*What you are asked to do*
Write out, with no changes, every line starting at the one that contains "Task: Click the" and ending at the last line of the data below. Leave pictures out.

Data for processing Start Marker

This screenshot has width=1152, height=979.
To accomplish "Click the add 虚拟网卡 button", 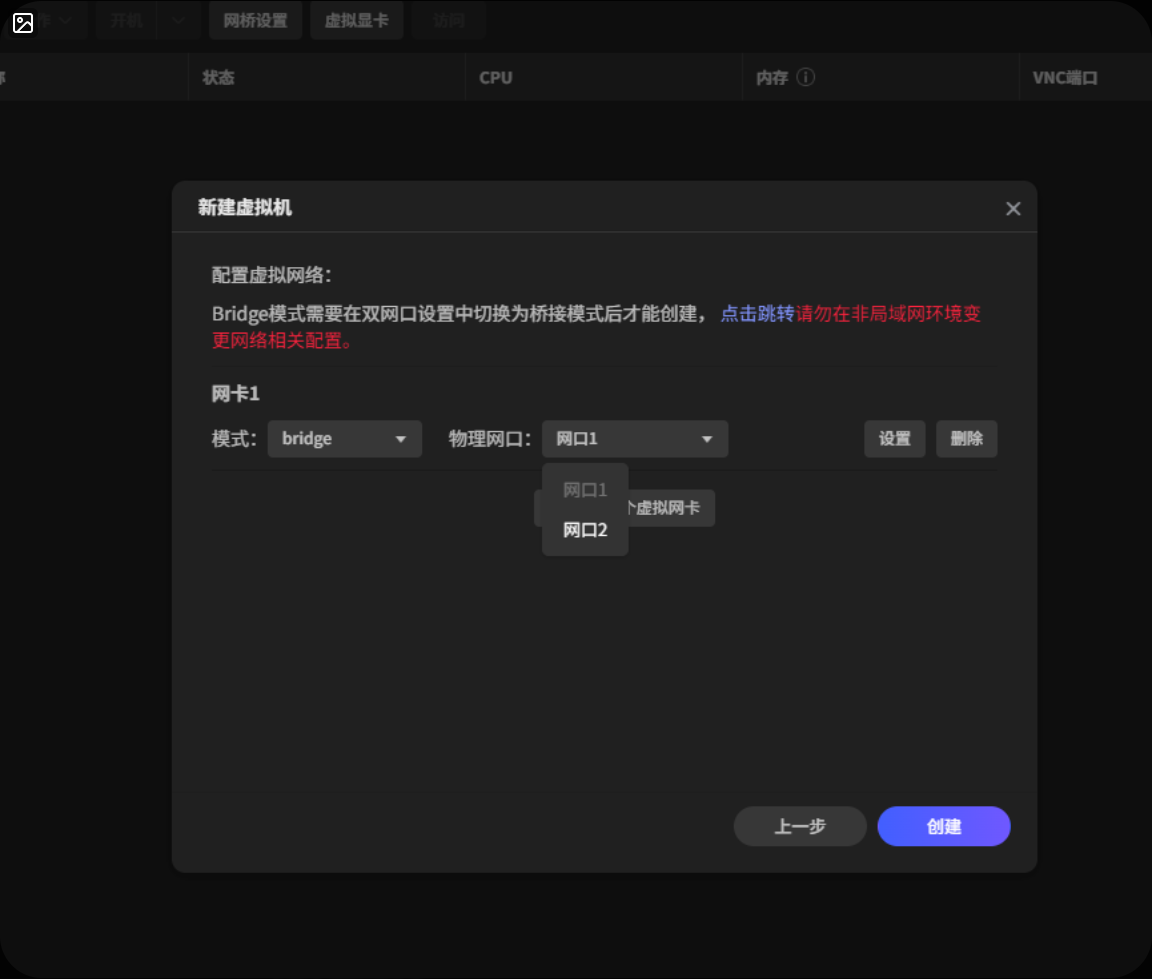I will (x=670, y=508).
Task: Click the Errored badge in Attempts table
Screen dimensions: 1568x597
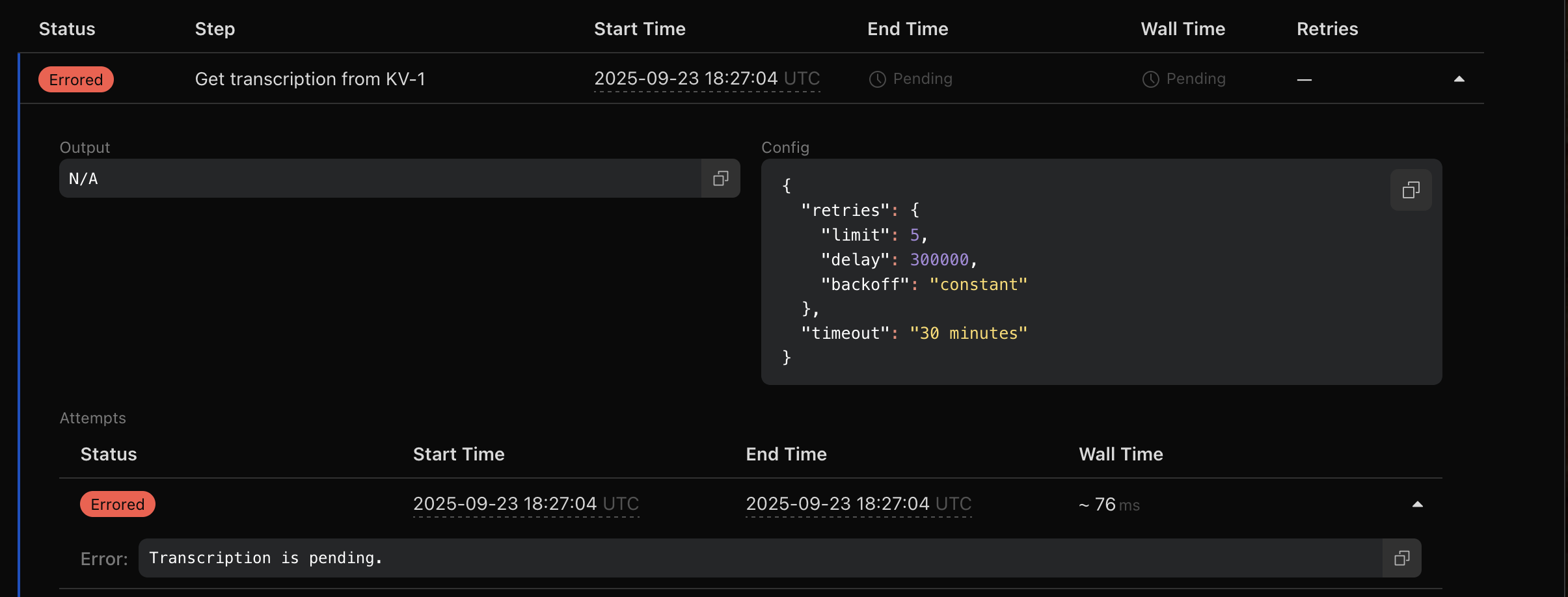Action: click(118, 505)
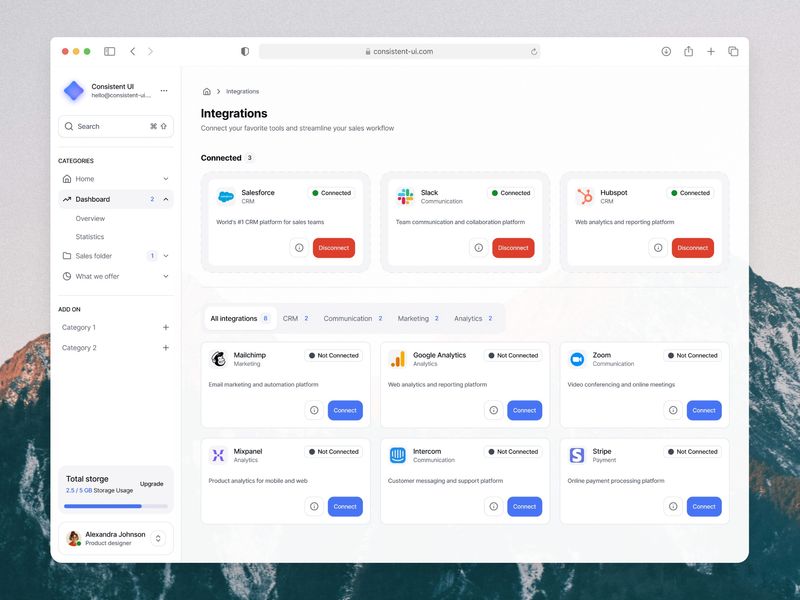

Data for processing End Marker

*Answer to this task*
Task: Click the Errored badge in Attempts table
Screen dimensions: 1568x597
Action: click(118, 505)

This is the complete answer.